> **Page excerpt**:
········
In comments posted on social media Friday, Jeff Currie, Executive Co-Chairman of Abaxx Markets, Senior Advisor at The Carlyle Group, and former head of commodity research at Goldman Sachs, presented a compelling case for why investors should diversify into commodities.

He pointed out that investors have been chasing the AI trade but have largely ignored the physical assets needed to support the evolving technology. Although commodities receive very little attention, he said they have become one of the best-performing asset classes of the decade.

“Get long. Buckle in. Hang on for the ride,” he said.

Currently, the oil market is attracting all the attention in the commodity sector as the war in Iran has created an unprecedented global supply shock, with West Texas Intermediate (WTI) crude oil prices climbing back above $100 a barrel ahead of the weekend.

However, Currie noted that the oil market faces much bigger issues even after the current crisis is resolved.
········
> **Records supplied**:
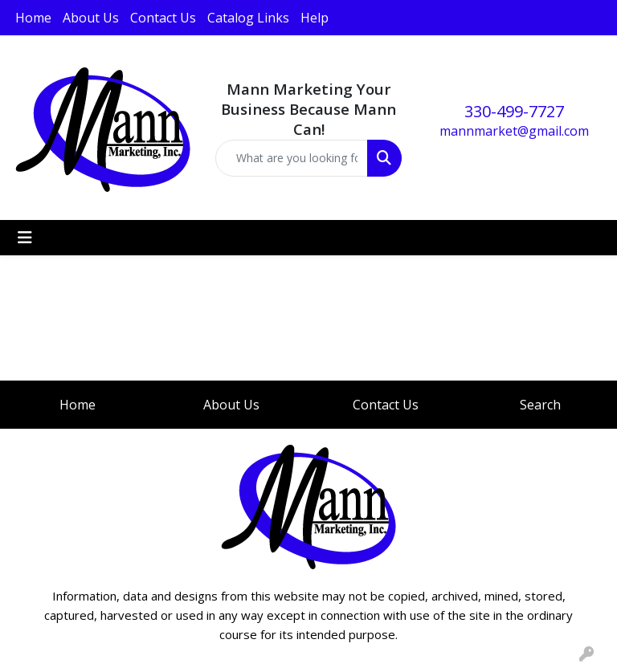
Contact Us (163, 18)
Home (33, 18)
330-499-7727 (514, 111)
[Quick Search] (292, 158)
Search (540, 405)
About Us (91, 18)
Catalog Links (248, 18)
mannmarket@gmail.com (514, 131)
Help (314, 18)
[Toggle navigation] (25, 238)
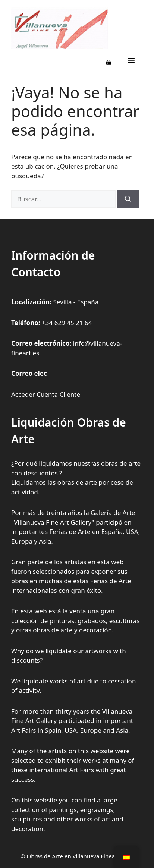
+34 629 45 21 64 (67, 323)
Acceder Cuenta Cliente (45, 394)
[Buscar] (128, 199)
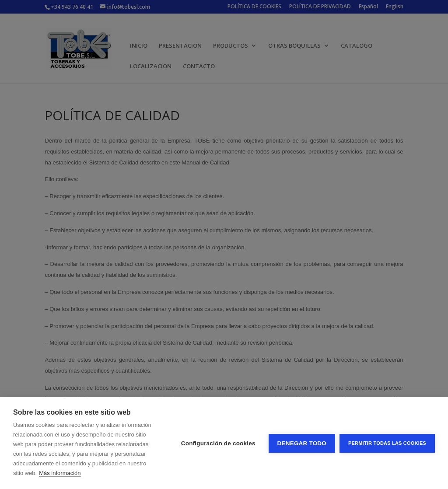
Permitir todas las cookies (387, 443)
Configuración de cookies (218, 443)
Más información (60, 473)
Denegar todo (302, 443)
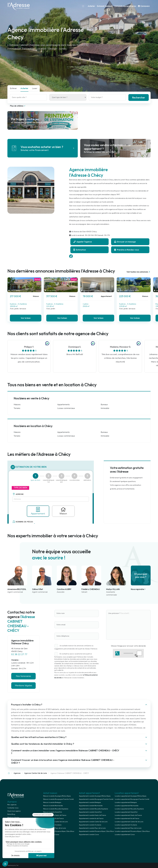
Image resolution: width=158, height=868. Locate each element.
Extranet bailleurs (105, 6)
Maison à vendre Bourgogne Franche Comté (58, 799)
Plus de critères (18, 106)
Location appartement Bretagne (126, 802)
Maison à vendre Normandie (53, 806)
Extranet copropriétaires (125, 6)
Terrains (17, 408)
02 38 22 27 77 (19, 654)
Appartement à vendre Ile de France (91, 818)
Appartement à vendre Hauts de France (92, 815)
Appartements (63, 404)
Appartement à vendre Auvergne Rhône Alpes (95, 796)
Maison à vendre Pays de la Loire (54, 828)
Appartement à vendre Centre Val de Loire (93, 822)
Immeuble (105, 408)
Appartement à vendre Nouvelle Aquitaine (93, 809)
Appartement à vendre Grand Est (90, 812)
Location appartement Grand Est (126, 812)
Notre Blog (11, 814)
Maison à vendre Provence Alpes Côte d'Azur (59, 831)
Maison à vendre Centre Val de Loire (55, 822)
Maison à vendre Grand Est (53, 812)
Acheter (91, 6)
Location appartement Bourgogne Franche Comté (132, 799)
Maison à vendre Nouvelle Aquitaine (56, 809)
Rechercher (138, 97)
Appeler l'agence (83, 242)
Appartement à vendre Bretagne (90, 802)
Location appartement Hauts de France (128, 815)
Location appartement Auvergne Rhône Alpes (131, 796)
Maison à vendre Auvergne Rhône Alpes (57, 796)
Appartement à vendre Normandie (91, 806)
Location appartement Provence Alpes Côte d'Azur (132, 831)
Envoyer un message (125, 242)
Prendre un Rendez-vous (126, 250)
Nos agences (12, 805)
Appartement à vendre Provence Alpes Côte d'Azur (96, 831)
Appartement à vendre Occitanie (90, 825)
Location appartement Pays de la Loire (128, 828)
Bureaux (104, 404)
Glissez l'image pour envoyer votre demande (128, 646)
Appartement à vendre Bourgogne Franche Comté (96, 799)
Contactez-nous (13, 808)
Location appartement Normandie (126, 806)
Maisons (17, 404)
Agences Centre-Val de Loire (35, 773)
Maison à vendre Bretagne (52, 802)
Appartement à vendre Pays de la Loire (92, 828)
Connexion (144, 6)
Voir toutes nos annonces (138, 272)
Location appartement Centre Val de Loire (129, 822)
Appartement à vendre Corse (89, 835)
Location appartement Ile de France (127, 818)
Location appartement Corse (125, 835)
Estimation (80, 250)
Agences (17, 773)
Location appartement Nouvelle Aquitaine (129, 809)
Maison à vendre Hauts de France (55, 815)
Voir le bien (26, 318)
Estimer (13, 88)
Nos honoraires (23, 676)
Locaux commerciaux (66, 408)
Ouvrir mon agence (14, 811)
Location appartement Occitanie (126, 825)
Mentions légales (23, 685)
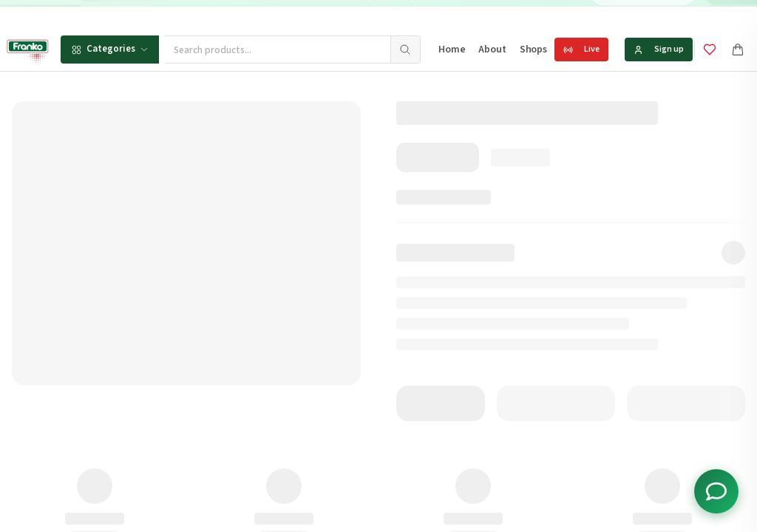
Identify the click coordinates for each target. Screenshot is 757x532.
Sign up (659, 49)
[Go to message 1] (450, 14)
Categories (109, 49)
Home (452, 50)
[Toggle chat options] (716, 491)
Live (581, 49)
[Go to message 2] (461, 14)
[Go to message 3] (477, 14)
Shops (533, 50)
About (492, 50)
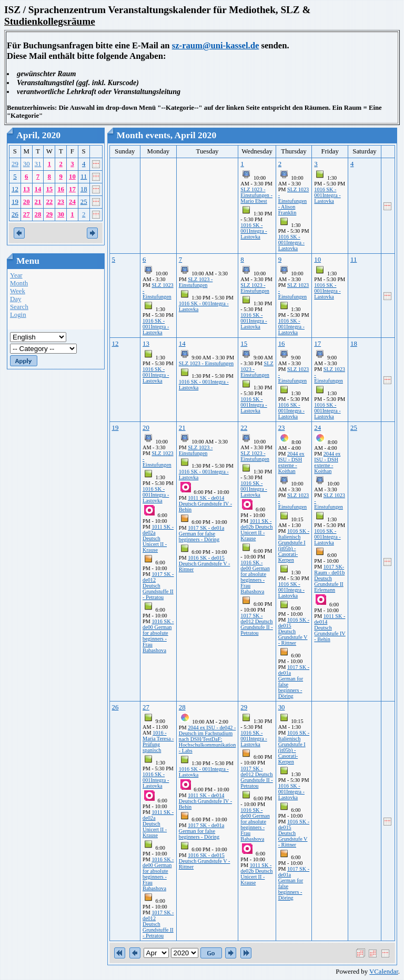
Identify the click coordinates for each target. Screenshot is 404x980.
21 (38, 202)
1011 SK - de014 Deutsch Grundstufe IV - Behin (205, 503)
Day (15, 299)
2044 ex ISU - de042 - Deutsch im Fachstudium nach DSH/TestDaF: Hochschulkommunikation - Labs (207, 739)
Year (16, 275)
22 (49, 202)
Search (19, 307)
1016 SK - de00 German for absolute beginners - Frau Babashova (158, 636)
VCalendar (383, 972)
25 (84, 202)
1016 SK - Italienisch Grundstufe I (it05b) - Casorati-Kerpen (294, 545)
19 (15, 202)
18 (84, 189)
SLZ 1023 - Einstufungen (196, 282)
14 (38, 189)
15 (49, 189)
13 (26, 189)
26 (15, 214)
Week (17, 291)
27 (26, 214)
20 (26, 202)
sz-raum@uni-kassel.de (216, 45)
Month (19, 283)
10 (72, 177)
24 (72, 202)
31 (38, 164)
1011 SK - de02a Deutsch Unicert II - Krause (158, 538)
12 (15, 189)
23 (60, 202)
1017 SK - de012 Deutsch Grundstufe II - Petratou (256, 624)
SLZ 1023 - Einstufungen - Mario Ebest (256, 195)
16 (60, 189)
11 (84, 177)
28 (38, 214)
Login (18, 315)
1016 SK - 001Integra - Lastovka (254, 231)
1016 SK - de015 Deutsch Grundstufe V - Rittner (205, 563)
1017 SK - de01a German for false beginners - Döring (201, 533)
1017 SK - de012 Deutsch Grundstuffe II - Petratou (158, 585)
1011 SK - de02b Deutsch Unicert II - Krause (256, 530)
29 (15, 164)
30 (26, 164)
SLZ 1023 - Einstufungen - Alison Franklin (294, 201)
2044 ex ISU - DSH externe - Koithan (291, 462)
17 (72, 189)
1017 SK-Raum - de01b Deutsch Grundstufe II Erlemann (329, 578)
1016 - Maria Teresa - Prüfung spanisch (158, 741)
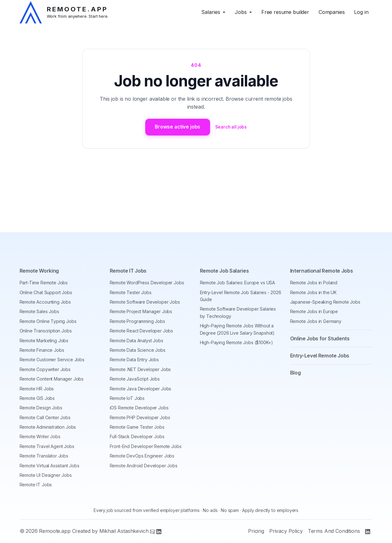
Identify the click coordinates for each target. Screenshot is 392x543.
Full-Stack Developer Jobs (137, 437)
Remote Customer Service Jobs (52, 359)
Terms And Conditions (334, 531)
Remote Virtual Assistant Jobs (49, 465)
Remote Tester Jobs (131, 292)
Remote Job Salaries (224, 271)
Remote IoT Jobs (127, 398)
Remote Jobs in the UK (314, 292)
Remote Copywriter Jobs (45, 369)
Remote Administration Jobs (48, 427)
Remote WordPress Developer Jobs (147, 282)
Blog (296, 373)
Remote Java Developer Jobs (140, 388)
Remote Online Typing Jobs (48, 321)
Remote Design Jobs (41, 407)
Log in (361, 12)
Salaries (211, 12)
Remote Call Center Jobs (45, 417)
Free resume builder (285, 12)
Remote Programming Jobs (137, 321)
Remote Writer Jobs (40, 437)
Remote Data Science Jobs (138, 350)
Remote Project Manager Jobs (141, 312)
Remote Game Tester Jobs (137, 427)
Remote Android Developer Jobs (144, 465)
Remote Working (39, 271)
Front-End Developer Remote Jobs (146, 446)
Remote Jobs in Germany (316, 321)
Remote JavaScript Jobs (135, 379)
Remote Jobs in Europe (314, 312)
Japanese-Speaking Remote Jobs (325, 302)
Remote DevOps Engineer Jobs (142, 456)
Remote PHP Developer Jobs (140, 417)
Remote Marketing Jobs (44, 340)
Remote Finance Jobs (42, 350)
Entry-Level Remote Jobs (320, 356)
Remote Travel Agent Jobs (47, 446)
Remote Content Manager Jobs (52, 379)
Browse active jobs (177, 127)
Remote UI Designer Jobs (46, 475)
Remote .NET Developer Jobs (140, 369)
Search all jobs (232, 127)
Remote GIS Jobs (37, 398)
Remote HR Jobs (37, 388)
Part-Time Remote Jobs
········
> **Exercises**:
1) Summarize the article on commodities investing in two sentences.
2) From the article on commodities investing, extract the stretch from "In comments posted" through "of the weekend." word for word.
3) Extend the article on commodities investing, picking up after its final sentence.
The records have no role here.

> **The results**:
1) Jeff Currie, Executive Co-Chairman of Abaxx Markets and former head of commodity research at Goldman Sachs, argued on social media Friday that investors should diversify into commodities, which he said have become one of the decade's best-performing asset classes even though investors chasing the AI trade have largely ignored them. While the war in Iran has pushed WTI crude oil prices back above $100 a barrel, Currie noted that the oil market faces much bigger issues even after the current crisis is resolved.

2)
In comments posted on social media Friday, Jeff Currie, Executive Co-Chairman of Abaxx Markets, Senior Advisor at The Carlyle Group, and former head of commodity research at Goldman Sachs, presented a compelling case for why investors should diversify into commodities.

He pointed out that investors have been chasing the AI trade but have largely ignored the physical assets needed to support the evolving technology. Although commodities receive very little attention, he said they have become one of the best-performing asset classes of the decade.

“Get long. Buckle in. Hang on for the ride,” he said.

Currently, the oil market is attracting all the attention in the commodity sector as the war in Iran has created an unprecedented global supply shock, with West Texas Intermediate (WTI) crude oil prices climbing back above $100 a barrel ahead of the weekend.

3)
“Every oil CEO has warned we will exit this disruption with lasting supply problems. The market refuses to listen,” he said.

At the same time, Currie said the supply issues extend far beyond the oil market. He added that this has been the trend since 2020, when he first warned about the beginning of a commodity supercycle.

“In 2020 and 2021, every tech promoter, macro pundit, central banker, and finance guy who has never touched a barrel, a tonne, or a bushel told you there was nothing to worry about. Supply chains were fine. ‘Inflation is transitory.’ The transition was orderly. At the same time, every physical market CEO, every commodity trader, every operator who deals in molecules and electrons told you the opposite. They said capex was collapsing, inventories were thinning, refining capacity was retiring, and mines were closing — at exactly the moment demand was about to break out,” he said. “Today, the same physical market CEOs, traders, and operators are telling you the same thing. The same finance pundits who were wrong in 2020 are telling you to ignore them. Listen to the people who get their hands dirty. They have been right every time.”

While Currie remains a major long-term commodity bull, he said that liquidity needs continue to dominate the short-term environment, which is the biggest reason he has turned bearish on gold.

In the current environment, Currie said he sees gold falling to $4,000 an ounce before rebounding and racing toward $10,000.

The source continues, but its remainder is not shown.